Oh Biz, there are simply no words right now. I have tears in my eyes. I know what he means to you (and what you mean to him). I simply cannot believe this. I am so sorry and I know I have never met you in person (that needs to change), I feel as though I know you and Tony. I’m so very sorry. Email me personally if you ever need to and I could give you my cell number. Big hugs and prayers. My thoughts are with you and your family!
I am so sorry. You are in my thoughts and prayers.
You are all in my prayers.
Beth, your last line made me burst into tears. I can’t even imagine what you’re going thru and whats ahead of you. I am so sorry. (((((((hugs)))))).
Oh Biz. I am so sorry. Sending love and prayers from Denver.
Biz, I am so incredibly sorry to read this. I can’t find the right words (are there even right words?) but I want you to know that I have always admired the relationship and humor and genuine true love that you and Tony share. It radiates. It sounds so generic but please know that I am thinking of you – especially you – and your family during the time. xoxoxoxo
Wow, this has been a very tough month, and year. You’ve persevered thru it all and I am wishing you peace and strength thru the next chapter. I know that you will be able to stay strong with the immense support behind you. Love and smiles going out to you and Tony, Biz!
Know it took courage and strength to send this message to your many blog followers. Continuing love & prayers for both of you – grateful you are surrounded by family.
Dear Biz please know that both you and Tony are very much in our hearts
and thoughts at this very difficult time . We wish for you comfort , love
and peace .
Just so very very very sorry…many hugs from me and my family. We are sending you love and strength and support from afar. Damn it, I wish there was something else to say, to do, to change things…HUGS and love for y’all. 🙁
I’m a long time reader but rarely comment. I’m so sorry for what you and your family are going through right now. You’re in my prayers.
Oh Biz, I am so sorry. My thoughts and prayers go out for you and Tony/Jeff. Hugs, oh I wish I could give you the biggest hug right now.
Beth, You and Tony are in my prayers.. Great job Hanna.
Huggs
Beth, I am so sorry to hear this. Tony is in my prayers., and so are you.

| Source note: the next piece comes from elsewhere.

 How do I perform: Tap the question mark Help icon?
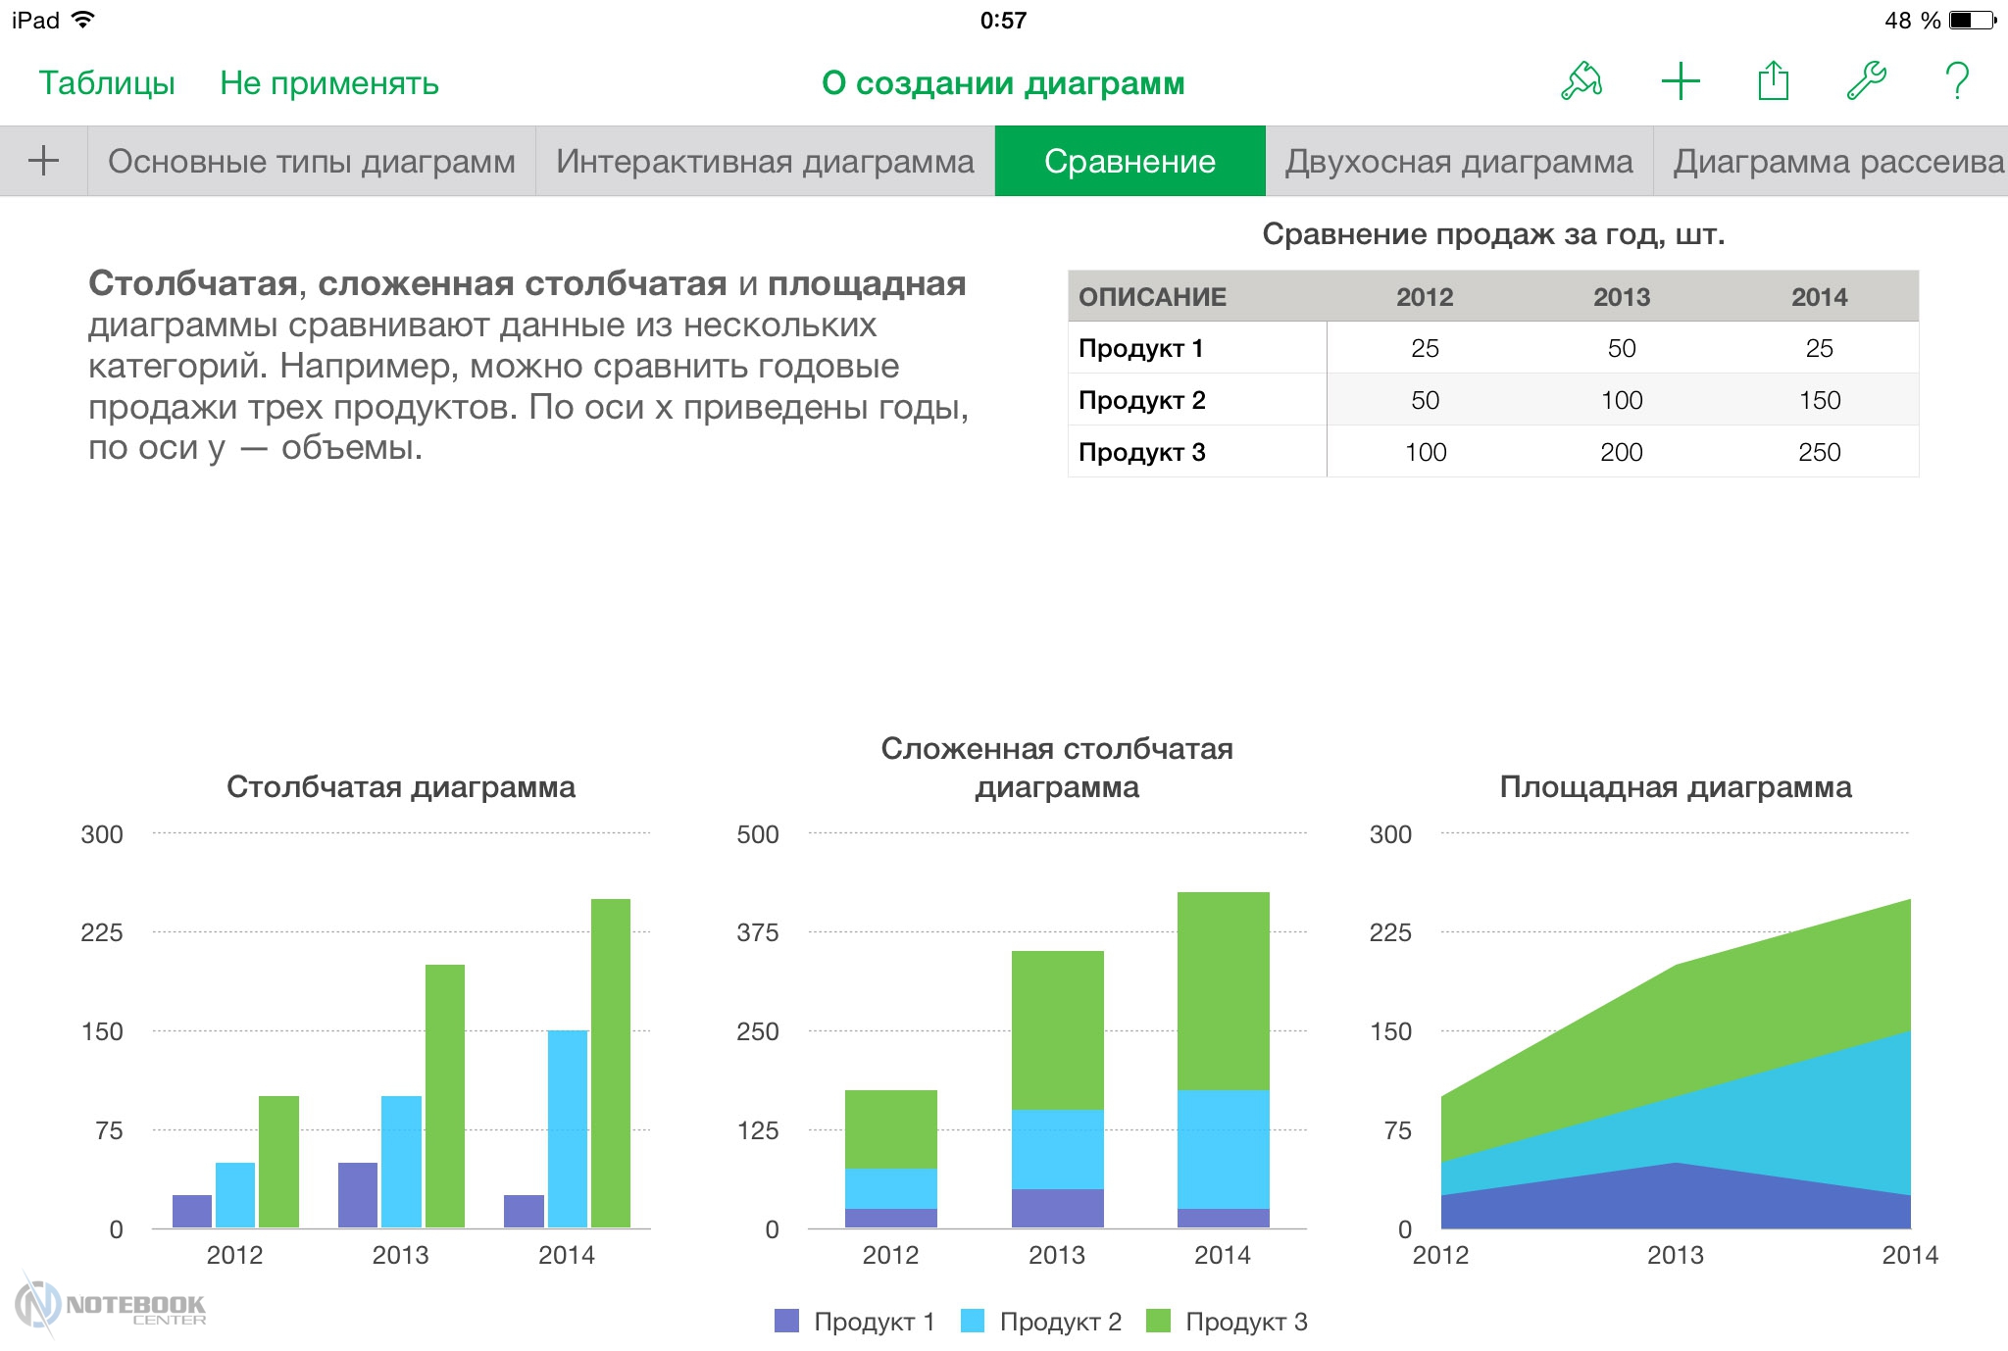[x=1956, y=81]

Hugs
It is truly so hard to believe this is happening, that it has come to this after all he has survived. *tears* I just can’t even imagine the devastation and am so, so damn sorry Biz. I’m glad you have an outpouring of love from all around and I hope it envelops you and helps keep you sane. Praying for your heart, dear woman.
My dear Biz, I hardly don’t know what to say either. You have been in my thoughts so much these past couple of days. My heart breaks with yours. I wish you all the strenght you need and know I will be thinking of you, Tony and your family. Enjoy all the time you have left with Tony, make every memory count. Much love from me.
Hi Biz. I’m a long time reader and have made many of your recipes. Your blog has made me smile and laugh out loud and now it had made me cry. I’m so sorry for what you are going through, just know many people who are your cyber friends love you and are praying for you and Tony.
Blessings to you Biz…just know that God will give you a peace that transcends all understanding. Hospice is a great organization and the care Tony receives will be wonderful. They are God’s angels here on earth.
As I was sitting here reading your post, my grandmother’s favorite poem came to mind
May the road rise up to meet you
May the wind be ever at your back
May the sun shine warm upon your face
And the rain fall softly on your fields
And until we meet again,
May God hold you in the hollow of his hand.
You and Tony have shared so many happy times and laughed, and laughed. What joy! What more can we all ask for. Prayers and love to you.